Material for this exercise: Begin

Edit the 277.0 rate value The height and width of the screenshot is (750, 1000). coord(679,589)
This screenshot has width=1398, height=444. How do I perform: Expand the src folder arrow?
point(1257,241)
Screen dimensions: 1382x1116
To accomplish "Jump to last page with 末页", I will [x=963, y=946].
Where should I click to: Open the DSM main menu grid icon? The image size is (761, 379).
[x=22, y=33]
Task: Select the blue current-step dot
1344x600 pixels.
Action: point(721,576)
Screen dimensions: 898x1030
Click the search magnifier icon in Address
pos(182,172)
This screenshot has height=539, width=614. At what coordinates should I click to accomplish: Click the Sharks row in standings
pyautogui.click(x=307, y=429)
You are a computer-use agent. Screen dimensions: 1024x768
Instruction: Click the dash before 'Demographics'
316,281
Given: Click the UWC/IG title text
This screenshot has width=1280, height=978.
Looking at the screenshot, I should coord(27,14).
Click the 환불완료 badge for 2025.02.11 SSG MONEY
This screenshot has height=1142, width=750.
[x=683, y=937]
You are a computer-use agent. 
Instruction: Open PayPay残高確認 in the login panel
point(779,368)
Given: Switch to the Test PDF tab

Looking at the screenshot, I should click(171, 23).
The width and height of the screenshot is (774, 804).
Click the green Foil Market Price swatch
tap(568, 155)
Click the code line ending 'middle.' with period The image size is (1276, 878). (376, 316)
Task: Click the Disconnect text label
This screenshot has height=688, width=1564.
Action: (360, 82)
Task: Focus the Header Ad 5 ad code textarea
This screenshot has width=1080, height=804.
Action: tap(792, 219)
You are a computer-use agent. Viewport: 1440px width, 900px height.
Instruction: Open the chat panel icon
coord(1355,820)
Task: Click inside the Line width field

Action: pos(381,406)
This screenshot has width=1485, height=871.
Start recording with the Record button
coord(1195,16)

Material for this exercise: End

Problem to work on: Set all of the material down once more, unchanged.

Response for this exercise:
Edit the 277.0 rate value The height and width of the screenshot is (750, 1000). coord(679,589)
This screenshot has width=1398, height=444. How do I perform: Expand the src folder arrow?
point(1257,241)
Screen dimensions: 1382x1116
To accomplish "Jump to last page with 末页", I will [x=963, y=946].
Where should I click to: Open the DSM main menu grid icon? The image size is (761, 379).
[x=22, y=33]
Task: Select the blue current-step dot
1344x600 pixels.
Action: point(721,576)
Screen dimensions: 898x1030
Click the search magnifier icon in Address
pos(182,172)
This screenshot has height=539, width=614. At what coordinates should I click to accomplish: Click the Sharks row in standings
pyautogui.click(x=307, y=429)
You are a computer-use agent. Screen dimensions: 1024x768
Instruction: Click the dash before 'Demographics'
316,281
Given: Click the UWC/IG title text
This screenshot has width=1280, height=978.
Looking at the screenshot, I should coord(27,14).
Click the 환불완료 badge for 2025.02.11 SSG MONEY
This screenshot has height=1142, width=750.
[x=683, y=937]
You are a computer-use agent. 
Instruction: Open PayPay残高確認 in the login panel
point(779,368)
Given: Switch to the Test PDF tab

Looking at the screenshot, I should click(171, 23).
The width and height of the screenshot is (774, 804).
Click the green Foil Market Price swatch
tap(568, 155)
Click the code line ending 'middle.' with period The image size is (1276, 878). (376, 316)
Task: Click the Disconnect text label
This screenshot has height=688, width=1564.
Action: (360, 82)
Task: Focus the Header Ad 5 ad code textarea
This screenshot has width=1080, height=804.
Action: tap(792, 219)
You are a computer-use agent. Viewport: 1440px width, 900px height.
Instruction: Open the chat panel icon
coord(1355,820)
Task: Click inside the Line width field

Action: pos(381,406)
This screenshot has width=1485, height=871.
Start recording with the Record button
coord(1195,16)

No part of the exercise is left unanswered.